Why does duplicate content occur?

To correctly answer this question, we must distinguish between two different types of duplicate content : internal and external.

1. Internal duplicate content

Most of the duplicate content automatically detected by Google is caused by misuse of URL parameters or by poor organization or management of content .

These are the main problems :

  • Have a non-canonical domain . Our website can operate with or without a domain with a “www” prefix, which causes the creation of pages with identical content but with a different URL, so there is a risk that Google will consider them duplicates.
  • Allow Google trackers access to parts of our website that are under test . These sites sometimes include content that can be considered duplicate.
  • Have URLs with different endings for each country or region . We must bear in mind that for Google a page that, for example, ends with the address .es, is different than the same one but ends in .uk. Therefore, if for any reason we have included identical content, Google will consider it duplicate.
  • Improper organization of our content . Either due to a bad classification of the categories, the inexistence or bad planning of the meta descriptions or the use of identical content in several posts. This is very common in online stores due to their tendency to literally copy product descriptions.

2. External duplicate content

Sometimes duplicate content occurs between  totally different websites and managed by different administrators . This usually happens for two main reasons: 

  1. Because we copy an entire post or one or more fragments of it to write an article, or because other websites are copying us. There are even programs that are dedicated to automatically duplicating content using spam methods.
  2. Use unionization strategies. Sometimes, in order to gain visibility, we decide to send our content to other web pages, which can cause problems when the full content of an article is published without citing the link or doing it incorrectly.

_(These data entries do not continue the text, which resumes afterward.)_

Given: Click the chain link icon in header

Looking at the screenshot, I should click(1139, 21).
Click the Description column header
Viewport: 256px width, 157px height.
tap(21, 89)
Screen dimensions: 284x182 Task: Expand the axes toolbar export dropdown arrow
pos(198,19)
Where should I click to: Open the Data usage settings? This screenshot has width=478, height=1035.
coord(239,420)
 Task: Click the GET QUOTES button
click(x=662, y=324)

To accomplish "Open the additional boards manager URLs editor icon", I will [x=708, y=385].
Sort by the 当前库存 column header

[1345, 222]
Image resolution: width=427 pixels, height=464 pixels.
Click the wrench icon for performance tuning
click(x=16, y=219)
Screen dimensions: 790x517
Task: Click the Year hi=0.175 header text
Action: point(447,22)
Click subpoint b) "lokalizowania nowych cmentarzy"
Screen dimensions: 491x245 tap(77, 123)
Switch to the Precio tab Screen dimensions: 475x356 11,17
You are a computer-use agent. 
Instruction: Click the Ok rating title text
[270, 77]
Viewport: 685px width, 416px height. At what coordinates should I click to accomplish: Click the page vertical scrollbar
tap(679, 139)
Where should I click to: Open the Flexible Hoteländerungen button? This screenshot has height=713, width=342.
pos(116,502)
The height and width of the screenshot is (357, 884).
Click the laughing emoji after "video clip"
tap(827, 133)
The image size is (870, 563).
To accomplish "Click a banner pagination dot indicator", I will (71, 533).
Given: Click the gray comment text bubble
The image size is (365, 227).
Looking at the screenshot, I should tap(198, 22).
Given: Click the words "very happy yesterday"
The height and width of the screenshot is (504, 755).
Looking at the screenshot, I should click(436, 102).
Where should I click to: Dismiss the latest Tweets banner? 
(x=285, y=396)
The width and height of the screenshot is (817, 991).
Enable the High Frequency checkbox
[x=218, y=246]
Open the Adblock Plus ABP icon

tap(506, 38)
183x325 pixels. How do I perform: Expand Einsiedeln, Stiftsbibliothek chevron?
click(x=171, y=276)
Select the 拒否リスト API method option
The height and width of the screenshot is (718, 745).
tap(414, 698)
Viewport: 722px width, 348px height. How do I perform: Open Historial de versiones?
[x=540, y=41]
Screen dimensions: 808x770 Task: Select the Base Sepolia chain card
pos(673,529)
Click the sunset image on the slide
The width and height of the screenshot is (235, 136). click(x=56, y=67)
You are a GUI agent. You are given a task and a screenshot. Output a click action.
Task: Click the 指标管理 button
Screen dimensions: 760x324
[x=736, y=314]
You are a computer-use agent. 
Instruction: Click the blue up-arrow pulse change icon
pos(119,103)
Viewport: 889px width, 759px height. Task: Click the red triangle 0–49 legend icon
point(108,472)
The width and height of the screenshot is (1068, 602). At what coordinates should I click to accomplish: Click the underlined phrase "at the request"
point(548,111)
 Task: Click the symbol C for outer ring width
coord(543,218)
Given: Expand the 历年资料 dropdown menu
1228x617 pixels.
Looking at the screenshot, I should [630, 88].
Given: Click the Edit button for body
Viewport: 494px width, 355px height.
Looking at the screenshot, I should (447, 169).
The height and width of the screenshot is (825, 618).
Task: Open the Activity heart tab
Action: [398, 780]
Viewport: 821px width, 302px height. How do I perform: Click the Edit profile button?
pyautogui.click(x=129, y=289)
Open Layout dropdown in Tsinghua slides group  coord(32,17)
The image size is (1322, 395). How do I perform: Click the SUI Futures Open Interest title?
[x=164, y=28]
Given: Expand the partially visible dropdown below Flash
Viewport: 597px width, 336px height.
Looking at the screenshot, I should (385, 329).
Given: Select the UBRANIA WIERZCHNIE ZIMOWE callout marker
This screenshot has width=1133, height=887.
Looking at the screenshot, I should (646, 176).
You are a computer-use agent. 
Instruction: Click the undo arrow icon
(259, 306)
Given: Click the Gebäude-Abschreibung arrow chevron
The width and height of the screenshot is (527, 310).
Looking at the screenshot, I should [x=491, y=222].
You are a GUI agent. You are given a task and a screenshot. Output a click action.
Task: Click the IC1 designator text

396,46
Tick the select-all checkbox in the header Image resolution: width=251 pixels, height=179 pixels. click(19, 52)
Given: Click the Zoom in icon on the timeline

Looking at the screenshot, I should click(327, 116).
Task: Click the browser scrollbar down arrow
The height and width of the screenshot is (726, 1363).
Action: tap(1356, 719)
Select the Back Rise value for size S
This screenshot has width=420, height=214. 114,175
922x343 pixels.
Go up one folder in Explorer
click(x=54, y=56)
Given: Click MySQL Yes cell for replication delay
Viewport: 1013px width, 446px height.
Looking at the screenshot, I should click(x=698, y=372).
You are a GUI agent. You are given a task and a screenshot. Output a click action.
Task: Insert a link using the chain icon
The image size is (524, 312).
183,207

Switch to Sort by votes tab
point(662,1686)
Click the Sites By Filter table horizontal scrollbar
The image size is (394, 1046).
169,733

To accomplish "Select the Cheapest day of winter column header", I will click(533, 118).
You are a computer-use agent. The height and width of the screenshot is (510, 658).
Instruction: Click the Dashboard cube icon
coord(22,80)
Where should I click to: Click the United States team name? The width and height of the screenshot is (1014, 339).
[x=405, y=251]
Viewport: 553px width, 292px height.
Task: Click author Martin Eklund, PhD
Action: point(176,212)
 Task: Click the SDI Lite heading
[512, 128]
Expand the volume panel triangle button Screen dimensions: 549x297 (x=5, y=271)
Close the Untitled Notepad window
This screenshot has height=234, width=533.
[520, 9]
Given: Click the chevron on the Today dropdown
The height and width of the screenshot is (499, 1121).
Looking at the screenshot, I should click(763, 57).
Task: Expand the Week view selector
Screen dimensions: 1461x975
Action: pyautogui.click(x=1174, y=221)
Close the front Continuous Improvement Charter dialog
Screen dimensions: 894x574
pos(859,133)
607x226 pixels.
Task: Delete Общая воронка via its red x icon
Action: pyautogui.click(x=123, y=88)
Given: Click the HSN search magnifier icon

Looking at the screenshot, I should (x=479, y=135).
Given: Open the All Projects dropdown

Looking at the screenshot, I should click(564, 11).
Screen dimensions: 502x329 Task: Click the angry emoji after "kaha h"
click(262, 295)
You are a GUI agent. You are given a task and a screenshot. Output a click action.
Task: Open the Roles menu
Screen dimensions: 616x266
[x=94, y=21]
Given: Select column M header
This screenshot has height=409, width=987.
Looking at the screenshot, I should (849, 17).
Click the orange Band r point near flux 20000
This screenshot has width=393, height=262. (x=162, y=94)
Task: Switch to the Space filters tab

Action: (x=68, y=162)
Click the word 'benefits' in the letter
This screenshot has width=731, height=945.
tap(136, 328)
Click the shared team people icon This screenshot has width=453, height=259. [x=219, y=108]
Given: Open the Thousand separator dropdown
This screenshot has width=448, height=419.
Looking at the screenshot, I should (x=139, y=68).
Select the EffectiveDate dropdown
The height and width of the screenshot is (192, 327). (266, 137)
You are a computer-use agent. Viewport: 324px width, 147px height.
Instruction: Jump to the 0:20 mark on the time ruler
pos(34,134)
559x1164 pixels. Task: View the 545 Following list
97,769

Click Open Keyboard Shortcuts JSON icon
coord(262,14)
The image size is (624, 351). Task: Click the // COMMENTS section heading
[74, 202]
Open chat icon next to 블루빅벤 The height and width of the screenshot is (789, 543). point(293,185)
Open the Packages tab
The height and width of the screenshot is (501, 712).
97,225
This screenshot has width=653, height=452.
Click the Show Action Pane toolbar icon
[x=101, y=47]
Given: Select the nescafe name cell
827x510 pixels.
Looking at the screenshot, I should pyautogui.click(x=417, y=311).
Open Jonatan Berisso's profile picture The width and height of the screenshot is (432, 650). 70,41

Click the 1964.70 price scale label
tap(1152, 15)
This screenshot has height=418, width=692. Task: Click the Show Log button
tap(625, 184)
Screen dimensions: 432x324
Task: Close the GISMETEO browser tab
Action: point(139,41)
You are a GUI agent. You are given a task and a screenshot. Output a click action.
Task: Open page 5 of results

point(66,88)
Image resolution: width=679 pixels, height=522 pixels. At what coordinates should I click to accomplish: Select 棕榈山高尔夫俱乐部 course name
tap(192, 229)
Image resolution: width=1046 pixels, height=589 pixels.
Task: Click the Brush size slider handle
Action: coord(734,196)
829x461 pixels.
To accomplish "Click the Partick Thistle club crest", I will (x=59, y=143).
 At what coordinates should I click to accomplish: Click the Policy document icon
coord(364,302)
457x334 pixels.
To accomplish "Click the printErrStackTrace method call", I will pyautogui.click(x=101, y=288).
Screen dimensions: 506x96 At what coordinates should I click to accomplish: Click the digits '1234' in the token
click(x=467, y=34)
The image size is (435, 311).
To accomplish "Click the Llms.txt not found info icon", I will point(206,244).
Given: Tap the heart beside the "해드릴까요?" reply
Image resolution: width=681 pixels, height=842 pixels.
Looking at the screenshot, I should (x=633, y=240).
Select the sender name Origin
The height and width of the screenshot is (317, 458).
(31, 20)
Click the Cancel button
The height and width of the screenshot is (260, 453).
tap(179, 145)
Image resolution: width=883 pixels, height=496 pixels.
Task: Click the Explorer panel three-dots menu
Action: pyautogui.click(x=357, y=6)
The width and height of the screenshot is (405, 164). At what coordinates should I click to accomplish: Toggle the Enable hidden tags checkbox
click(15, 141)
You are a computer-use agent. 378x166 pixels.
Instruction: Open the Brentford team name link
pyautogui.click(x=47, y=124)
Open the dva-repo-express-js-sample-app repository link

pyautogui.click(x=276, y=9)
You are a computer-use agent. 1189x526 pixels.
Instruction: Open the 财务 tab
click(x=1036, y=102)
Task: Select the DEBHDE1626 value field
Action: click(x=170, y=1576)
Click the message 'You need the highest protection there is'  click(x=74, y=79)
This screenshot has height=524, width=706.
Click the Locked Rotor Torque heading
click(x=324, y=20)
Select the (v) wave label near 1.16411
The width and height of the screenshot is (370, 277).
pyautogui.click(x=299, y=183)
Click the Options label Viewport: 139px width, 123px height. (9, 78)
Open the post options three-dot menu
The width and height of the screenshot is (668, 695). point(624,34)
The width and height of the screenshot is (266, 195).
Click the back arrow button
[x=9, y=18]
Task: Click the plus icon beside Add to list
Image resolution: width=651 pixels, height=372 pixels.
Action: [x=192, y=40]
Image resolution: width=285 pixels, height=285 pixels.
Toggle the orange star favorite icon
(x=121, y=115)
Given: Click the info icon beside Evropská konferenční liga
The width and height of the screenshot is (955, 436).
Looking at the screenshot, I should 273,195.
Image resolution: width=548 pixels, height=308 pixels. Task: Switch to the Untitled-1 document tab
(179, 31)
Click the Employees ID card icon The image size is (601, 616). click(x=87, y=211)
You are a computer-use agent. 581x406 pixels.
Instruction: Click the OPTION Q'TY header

Some keys to solve duplicate content

The problem of duplicate content is not an easy matter to solve, since it involves spending a lot of time to control and monitor it. But due to the negative consequences that it can have for the SEO of your page, it is very  convenient to take the following measures :

  • Use the “rel_canonical” tag to indicate to the search engine which version of our website (the one with the prefix www in the URL or the one that does not) is the one that we want to be indexed. To do this, just insert a line of code in the “head” section or in the HTTP header.
  • Create 301 redirects to direct Google robots to the page we are interested in, which is especially useful when we have moved content from one page to another. These addresses are included in the “.htacces” file in Apache.
  • Use the “no follow” tag to deny Google robots access to certain links because they are under construction, review or testing.
  • Use the “hrflang” tag when using different URLs with a content focus on different countries or languages.
  • Improve our titles, post categories and meta descriptions. For this, we can use the Google Webmaster Tools tool .
  • Optimize our internal links and external links strategy.
  • To avoid duplicate external content we must be very careful not to plagiarize, even just a fragment, articles from other websites.
  • Check that they are not copying us with automatic tools such as Copyscape .
  • In the event that we detect that they are plagiarizing us, we must demand that they remove it. If necessary, we can also report the page to Google.